For White, a typical day includes arriving at the local high school at around 9 a.m. to load up with food before heading out at around 11 a.m. to deliver meals along her regular bus route. She believes that the kids find comfort in seeing the bus pull up in front of their stop.
“They love seeing the bus pull up,” White said. “It’s very exciting to them that they get lunch. They were like digging into it, going, what do we have today? It’s, it’s very fulfilling. I totally enjoy it.”
The Estacada School District’s food delivery program serves as many as 750 to 800 families per day, and White says this number is only going up as the virus continues to take its toll on the economy.
Like many schools across the country, the rural district of Estacada, Oregon, has had to rethink how it distributes meals to students in need. The district serves around 1,700 students, 50 percent of whom qualify for free or reduced breakfasts and lunches.

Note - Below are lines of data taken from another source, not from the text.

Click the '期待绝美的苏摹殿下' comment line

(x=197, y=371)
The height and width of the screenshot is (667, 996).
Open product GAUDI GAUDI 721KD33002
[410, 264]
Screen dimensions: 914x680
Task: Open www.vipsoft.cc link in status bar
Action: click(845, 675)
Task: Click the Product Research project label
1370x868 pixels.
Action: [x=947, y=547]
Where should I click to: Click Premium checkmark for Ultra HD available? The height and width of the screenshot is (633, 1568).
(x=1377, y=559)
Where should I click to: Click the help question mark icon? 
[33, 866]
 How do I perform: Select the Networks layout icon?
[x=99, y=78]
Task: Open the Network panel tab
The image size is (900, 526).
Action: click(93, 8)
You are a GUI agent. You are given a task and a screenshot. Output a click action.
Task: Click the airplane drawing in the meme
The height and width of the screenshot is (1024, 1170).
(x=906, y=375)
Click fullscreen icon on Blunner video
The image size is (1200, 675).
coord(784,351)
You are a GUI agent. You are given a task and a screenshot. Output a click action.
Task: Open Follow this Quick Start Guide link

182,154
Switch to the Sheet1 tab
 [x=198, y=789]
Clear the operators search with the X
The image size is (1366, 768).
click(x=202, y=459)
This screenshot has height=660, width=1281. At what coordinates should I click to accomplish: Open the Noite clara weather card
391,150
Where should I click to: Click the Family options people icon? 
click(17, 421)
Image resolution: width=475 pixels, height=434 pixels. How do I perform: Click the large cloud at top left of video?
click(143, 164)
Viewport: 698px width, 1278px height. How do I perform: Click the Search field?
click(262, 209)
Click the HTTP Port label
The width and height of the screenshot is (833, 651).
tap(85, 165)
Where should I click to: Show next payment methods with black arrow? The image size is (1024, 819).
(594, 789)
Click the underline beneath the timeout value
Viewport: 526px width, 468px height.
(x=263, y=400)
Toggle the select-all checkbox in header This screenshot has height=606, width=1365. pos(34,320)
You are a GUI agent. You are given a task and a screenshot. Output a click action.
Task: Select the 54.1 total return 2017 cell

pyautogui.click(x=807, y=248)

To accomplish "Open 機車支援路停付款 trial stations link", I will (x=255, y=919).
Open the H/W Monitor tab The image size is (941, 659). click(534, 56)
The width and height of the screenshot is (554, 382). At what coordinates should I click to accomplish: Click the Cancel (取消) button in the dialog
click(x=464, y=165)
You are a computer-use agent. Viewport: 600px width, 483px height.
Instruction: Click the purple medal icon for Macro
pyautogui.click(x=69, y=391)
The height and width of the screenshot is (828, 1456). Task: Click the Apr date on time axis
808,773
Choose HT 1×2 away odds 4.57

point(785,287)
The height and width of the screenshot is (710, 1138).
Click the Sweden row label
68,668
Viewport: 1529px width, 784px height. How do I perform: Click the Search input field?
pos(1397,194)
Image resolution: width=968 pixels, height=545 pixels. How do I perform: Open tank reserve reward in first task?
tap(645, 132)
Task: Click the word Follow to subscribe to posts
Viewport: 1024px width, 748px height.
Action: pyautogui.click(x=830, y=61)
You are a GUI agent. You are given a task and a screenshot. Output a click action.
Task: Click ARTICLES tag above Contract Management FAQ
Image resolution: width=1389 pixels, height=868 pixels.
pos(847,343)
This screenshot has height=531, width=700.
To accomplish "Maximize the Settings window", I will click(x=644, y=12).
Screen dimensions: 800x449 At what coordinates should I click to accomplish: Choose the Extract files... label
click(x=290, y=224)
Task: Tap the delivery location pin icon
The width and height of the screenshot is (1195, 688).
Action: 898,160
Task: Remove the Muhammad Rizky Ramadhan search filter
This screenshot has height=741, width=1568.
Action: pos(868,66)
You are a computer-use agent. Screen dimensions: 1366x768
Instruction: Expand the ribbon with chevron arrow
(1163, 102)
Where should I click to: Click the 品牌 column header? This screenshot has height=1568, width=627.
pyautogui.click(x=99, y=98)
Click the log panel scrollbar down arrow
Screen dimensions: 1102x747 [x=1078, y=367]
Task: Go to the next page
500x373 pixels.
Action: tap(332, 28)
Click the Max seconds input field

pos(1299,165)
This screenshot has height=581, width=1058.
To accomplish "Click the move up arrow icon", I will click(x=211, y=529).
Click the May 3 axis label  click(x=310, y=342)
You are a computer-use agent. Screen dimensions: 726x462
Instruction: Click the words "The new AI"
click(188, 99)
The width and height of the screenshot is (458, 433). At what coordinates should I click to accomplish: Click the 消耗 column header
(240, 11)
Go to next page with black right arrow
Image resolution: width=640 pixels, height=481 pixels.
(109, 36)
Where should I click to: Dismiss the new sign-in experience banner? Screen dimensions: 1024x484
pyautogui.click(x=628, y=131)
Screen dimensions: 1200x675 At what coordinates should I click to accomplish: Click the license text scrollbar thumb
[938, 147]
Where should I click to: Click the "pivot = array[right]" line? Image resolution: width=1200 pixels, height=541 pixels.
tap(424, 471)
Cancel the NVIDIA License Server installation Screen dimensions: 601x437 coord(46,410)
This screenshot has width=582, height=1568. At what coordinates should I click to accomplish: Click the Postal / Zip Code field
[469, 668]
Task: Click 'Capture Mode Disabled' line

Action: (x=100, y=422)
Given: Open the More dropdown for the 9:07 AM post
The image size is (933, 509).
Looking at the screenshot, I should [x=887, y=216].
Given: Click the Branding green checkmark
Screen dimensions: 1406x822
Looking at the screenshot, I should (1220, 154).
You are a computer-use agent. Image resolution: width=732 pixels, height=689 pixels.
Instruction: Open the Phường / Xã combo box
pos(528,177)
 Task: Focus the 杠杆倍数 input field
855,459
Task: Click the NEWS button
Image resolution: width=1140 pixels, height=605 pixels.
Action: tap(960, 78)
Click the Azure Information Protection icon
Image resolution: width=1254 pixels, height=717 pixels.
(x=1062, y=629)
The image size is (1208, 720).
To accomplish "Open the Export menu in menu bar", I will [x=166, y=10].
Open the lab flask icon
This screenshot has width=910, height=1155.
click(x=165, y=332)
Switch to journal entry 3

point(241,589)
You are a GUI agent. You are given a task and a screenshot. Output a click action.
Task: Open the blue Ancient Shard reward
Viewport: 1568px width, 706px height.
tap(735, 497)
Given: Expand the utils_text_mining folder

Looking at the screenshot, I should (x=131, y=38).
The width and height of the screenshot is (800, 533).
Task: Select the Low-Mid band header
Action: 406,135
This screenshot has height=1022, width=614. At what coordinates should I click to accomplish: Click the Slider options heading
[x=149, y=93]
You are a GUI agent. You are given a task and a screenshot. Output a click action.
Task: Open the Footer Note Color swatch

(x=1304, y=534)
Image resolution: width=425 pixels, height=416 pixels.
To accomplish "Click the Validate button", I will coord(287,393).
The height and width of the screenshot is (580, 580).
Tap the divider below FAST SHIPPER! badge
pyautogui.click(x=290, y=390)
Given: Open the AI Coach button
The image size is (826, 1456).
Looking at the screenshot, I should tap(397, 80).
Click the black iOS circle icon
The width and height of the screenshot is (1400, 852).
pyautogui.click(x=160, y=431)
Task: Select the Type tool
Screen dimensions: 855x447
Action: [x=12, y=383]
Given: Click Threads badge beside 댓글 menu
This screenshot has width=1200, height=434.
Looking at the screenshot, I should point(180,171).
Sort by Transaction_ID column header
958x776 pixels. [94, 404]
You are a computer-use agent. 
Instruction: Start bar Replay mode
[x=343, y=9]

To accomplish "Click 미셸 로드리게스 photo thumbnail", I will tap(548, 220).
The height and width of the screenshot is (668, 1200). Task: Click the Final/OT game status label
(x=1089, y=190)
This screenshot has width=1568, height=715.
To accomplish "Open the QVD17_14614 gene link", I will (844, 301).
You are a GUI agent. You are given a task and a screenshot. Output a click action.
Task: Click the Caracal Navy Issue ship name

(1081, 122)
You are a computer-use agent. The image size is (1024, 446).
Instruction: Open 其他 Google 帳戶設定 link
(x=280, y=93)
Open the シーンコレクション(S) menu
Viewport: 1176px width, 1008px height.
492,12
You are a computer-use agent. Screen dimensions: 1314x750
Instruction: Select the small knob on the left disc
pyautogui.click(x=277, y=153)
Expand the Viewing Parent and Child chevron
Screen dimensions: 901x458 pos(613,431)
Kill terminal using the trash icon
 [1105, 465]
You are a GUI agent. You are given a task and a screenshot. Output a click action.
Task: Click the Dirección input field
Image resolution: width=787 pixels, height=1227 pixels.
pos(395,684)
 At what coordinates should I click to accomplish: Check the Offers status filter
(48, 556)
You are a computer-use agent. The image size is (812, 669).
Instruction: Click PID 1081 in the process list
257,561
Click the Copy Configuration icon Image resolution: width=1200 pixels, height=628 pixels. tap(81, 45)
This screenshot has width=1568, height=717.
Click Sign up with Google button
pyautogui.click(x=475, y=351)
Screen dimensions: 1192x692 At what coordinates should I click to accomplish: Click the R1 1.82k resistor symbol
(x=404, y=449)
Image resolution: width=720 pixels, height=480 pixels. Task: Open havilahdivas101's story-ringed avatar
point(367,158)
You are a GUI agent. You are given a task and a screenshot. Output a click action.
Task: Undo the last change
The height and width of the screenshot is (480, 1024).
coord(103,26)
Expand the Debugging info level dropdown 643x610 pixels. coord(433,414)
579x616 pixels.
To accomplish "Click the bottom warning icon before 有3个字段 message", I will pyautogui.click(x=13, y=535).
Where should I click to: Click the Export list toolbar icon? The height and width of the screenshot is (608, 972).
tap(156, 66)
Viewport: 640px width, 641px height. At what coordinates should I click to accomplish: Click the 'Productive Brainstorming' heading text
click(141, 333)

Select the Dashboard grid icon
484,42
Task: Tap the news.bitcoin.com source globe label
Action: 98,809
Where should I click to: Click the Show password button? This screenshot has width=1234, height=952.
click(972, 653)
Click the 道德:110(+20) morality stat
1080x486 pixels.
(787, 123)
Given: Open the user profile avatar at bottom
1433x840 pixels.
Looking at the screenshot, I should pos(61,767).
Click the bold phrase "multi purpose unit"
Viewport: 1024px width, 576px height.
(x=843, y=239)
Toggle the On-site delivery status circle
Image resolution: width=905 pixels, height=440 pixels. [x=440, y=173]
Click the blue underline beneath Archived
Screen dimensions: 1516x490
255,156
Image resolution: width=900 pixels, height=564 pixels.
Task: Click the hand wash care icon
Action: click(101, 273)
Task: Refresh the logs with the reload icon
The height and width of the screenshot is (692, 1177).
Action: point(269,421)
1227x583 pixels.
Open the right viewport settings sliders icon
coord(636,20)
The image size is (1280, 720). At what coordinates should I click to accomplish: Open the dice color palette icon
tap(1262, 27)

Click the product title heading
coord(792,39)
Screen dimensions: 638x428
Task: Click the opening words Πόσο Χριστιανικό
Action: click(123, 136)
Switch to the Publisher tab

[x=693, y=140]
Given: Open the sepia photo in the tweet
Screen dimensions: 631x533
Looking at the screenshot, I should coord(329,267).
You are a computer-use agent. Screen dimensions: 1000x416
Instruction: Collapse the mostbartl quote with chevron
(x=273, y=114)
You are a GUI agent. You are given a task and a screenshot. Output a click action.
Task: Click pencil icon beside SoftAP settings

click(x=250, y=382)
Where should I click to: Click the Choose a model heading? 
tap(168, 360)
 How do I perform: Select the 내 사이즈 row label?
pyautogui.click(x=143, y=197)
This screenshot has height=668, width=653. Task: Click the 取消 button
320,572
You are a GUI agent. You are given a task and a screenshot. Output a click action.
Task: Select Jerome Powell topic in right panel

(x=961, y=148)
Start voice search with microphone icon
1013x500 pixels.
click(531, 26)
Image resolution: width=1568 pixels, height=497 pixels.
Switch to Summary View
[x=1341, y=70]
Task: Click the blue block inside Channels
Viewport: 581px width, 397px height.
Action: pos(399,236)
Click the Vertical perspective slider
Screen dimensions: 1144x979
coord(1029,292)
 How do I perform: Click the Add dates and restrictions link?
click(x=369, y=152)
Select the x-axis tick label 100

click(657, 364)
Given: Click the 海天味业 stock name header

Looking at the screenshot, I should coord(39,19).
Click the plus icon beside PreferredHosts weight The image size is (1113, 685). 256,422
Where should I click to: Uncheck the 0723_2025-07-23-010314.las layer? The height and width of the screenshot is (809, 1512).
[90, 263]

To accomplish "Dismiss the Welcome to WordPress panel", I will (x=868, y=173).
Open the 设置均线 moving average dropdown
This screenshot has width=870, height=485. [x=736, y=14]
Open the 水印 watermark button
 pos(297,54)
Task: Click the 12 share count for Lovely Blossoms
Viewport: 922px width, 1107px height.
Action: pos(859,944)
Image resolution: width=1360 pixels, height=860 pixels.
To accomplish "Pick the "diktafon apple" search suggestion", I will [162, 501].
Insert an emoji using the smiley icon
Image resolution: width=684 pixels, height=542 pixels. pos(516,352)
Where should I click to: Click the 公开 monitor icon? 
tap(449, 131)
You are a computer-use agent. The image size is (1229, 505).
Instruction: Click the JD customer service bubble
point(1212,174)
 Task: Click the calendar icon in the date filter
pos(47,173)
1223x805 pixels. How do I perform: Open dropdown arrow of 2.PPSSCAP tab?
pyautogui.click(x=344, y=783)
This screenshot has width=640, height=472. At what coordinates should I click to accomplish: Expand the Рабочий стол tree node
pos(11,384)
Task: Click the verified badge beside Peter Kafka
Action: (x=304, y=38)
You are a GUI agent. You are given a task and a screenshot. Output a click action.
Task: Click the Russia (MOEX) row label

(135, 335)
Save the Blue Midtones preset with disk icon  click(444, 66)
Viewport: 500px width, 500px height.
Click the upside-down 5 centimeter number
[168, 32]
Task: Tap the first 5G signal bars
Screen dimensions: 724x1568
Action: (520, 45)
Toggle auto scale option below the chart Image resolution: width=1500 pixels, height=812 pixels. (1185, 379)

But White doesn’t work alone — she’s paired with a nutrition service worker who is responsible for handing out the lunches to kids. There are 10 nutrition service workers total who are in charge of preparing student meals and ensuring that the kids are receiving all of the required nutritional ingredients. According to head cook Lori Dyson, food shortages have made this difficult. She said even though the school has a set menu, it can often change depending on what the school’s food supplier has available.
“I’m completely doing my order completely over again cause nothing is available,” Dyson said. “So we’re just kind of winging it every day.”
But Dyson has complete confidence that the district will have enough to last the rest of the academic year, adding that they are following the same program that they use to feed kids in need during the summer. “I don’t want to say it’s become a normal thing, but everybody, we finally have the hang of it, we know what we’re doing,” she said.
Dyson is not only responsible for planning and preparing meals — but she’s also one of the nutrition service workers who accompany bus drivers on their daily route to deliver the breakfasts and lunches, which are all delivered at once. She said the trick is keeping the meals fresh along the bus route, which can be as far as an hour out. “We fill the milk as we go into our bags, and then we hand them out to our kids,” she said. Kids who typically walk to school or aren’t near a regular bus route have the option of picking their meals up at the local fire station or skate park.
As frontline workers, both Dyson and White emphasized that everyone takes the utmost precaution. They said that the school district provides everyone with personal protective gear like gloves, masks, and plastic aprons. And, after every route, the inside of the buses are sprayed down with disinfectant and then wiped down again in the morning.
In addition to requiring face masks, school officials have also staggered bus schedules, so half the team goes out in the mornings while the other half of the team goes out in the afternoon. “We’re constantly very conscious about the safe distance and being safe and not spreading germs,” White said.
Bus drivers and food service workers also take great care in how they engage with students during this crisis. When Dyson noticed some of the students were scared of their protective masks, she and fellow workers started wearing fun ones with designs. Some crew members even go all out and dress up in silly costumes on Fridays.
Dyson said many of the kids have responded by showing up at bus stops sporting their own masks. “We’re following all of our rules and doing everything we have to, but I think our key thing is seeing our kids and having fun with our kids still,” she said.